Fairmont Royal Palm Marrakech
Daily price line
Upcoming nightly rates
Review
Character and identity
Set in a centuries-old olive grove about 20 to 30 minutes from the medina in Tameslouht, this 134-room resort is the antithesis of the souk: clean-lined modern architecture with Moorish detailing, manicured lawns engineered with low-water grass, and the country's largest pool (a 492-foot stretch) fed by tiered glass-clear ponds. Five restaurants range from poolside L'Olivier and the country club's La Sabra to Italian Le Caravane and the zellij-tiled Al Ain. The riad-style spa houses ten treatment cabins, a hammam and Natura Bissé facials. An 18-hole Cabell B. Robinson course completes the estate. Service is polished and resort-paced, with Breton-clad waiters poolside.
Who's it for
Best for:
Couples and families who want a serene resort base with Atlas Mountain views, serious swimming and spa hours, and golf, while still dipping into Marrakech via complimentary transfers. The kids' club (treehouse, llama, on-site farm, cooking classes, camel treks) makes it genuinely strong for families.
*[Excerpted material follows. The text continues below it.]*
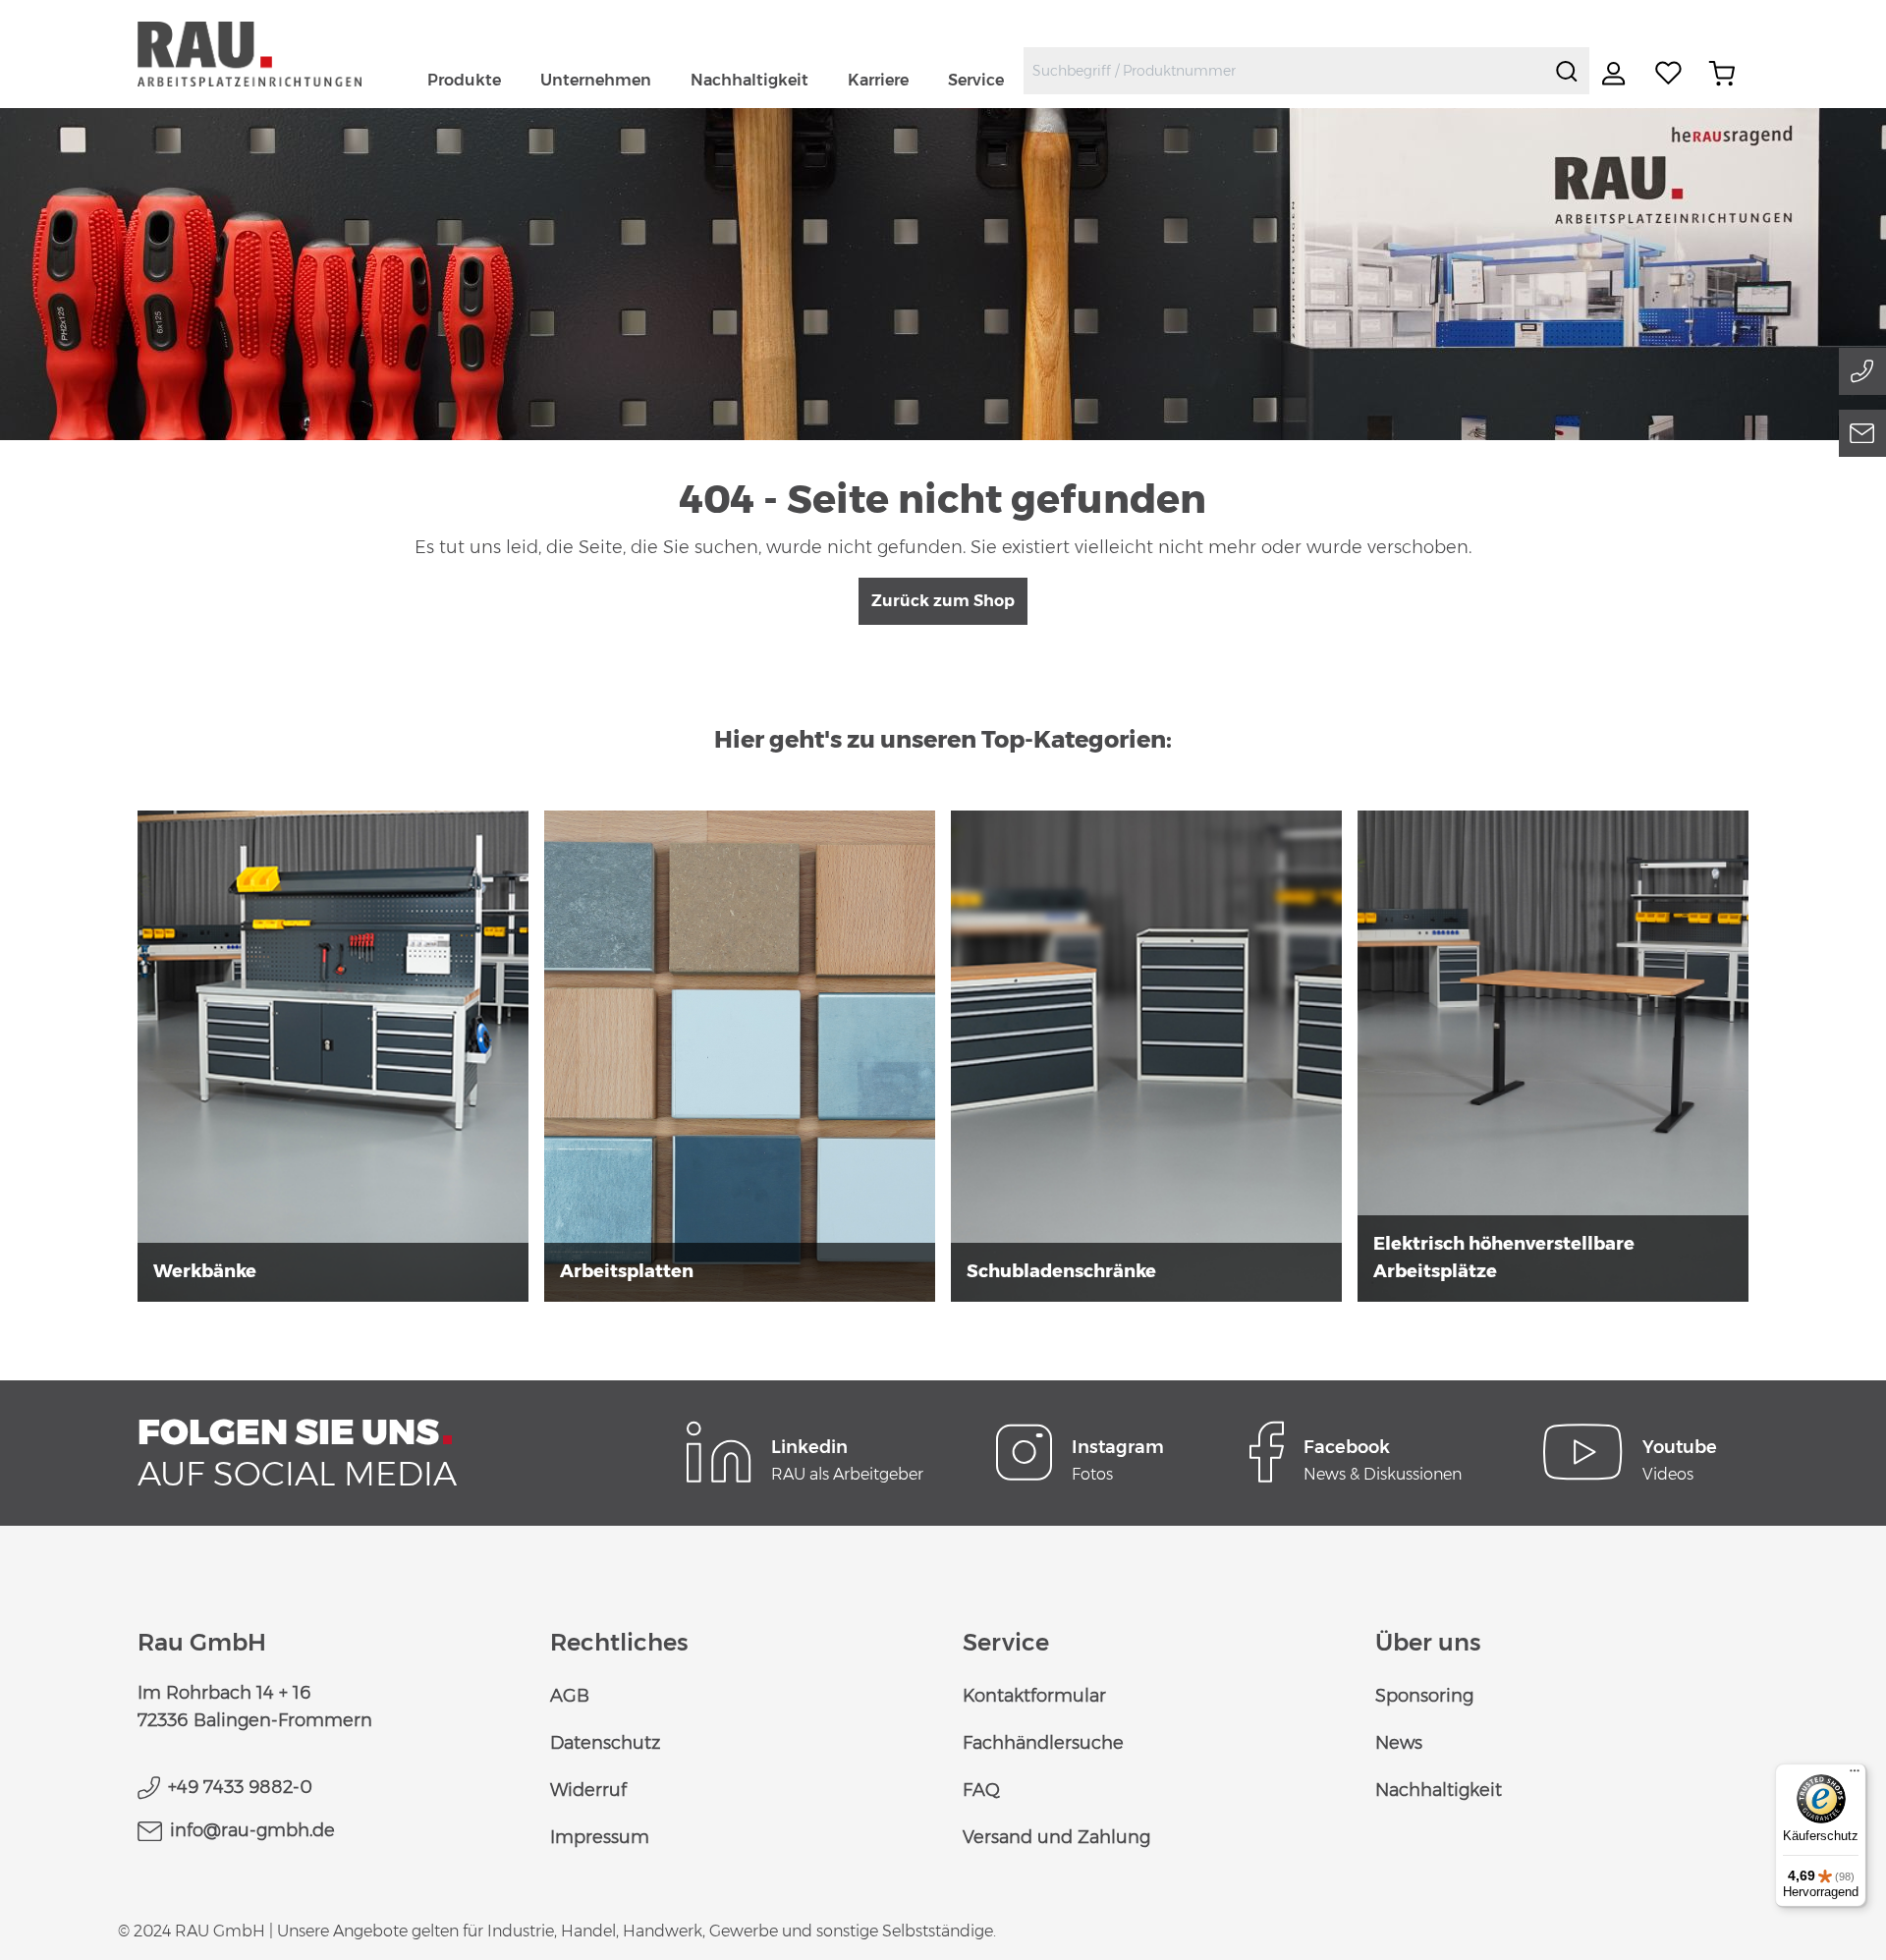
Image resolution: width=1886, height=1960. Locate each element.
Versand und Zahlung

First-time visitors to Morocco will find the mix legible and comfortable.
Should look elsewhere:
Travellers who want to be steps from Jemaa el-Fna, the riad experience inside the medina walls, or the design-forward boutique scene should book in town. The resort scale and 20-to-30-minute distance from the city mean spontaneous market wandering takes planning.
Bottom line
The draw here is the estate itself: olive groves, a pool you can actually swim laps in, five distinct restaurants and a spa worth a full afternoon, all within a tightly run sustainable footprint. Book it if you want a Marrakech holiday weighted toward downtime, golf or family programming rather than medina immersion. A ground-floor suite with private garden and mountain view is the category to target.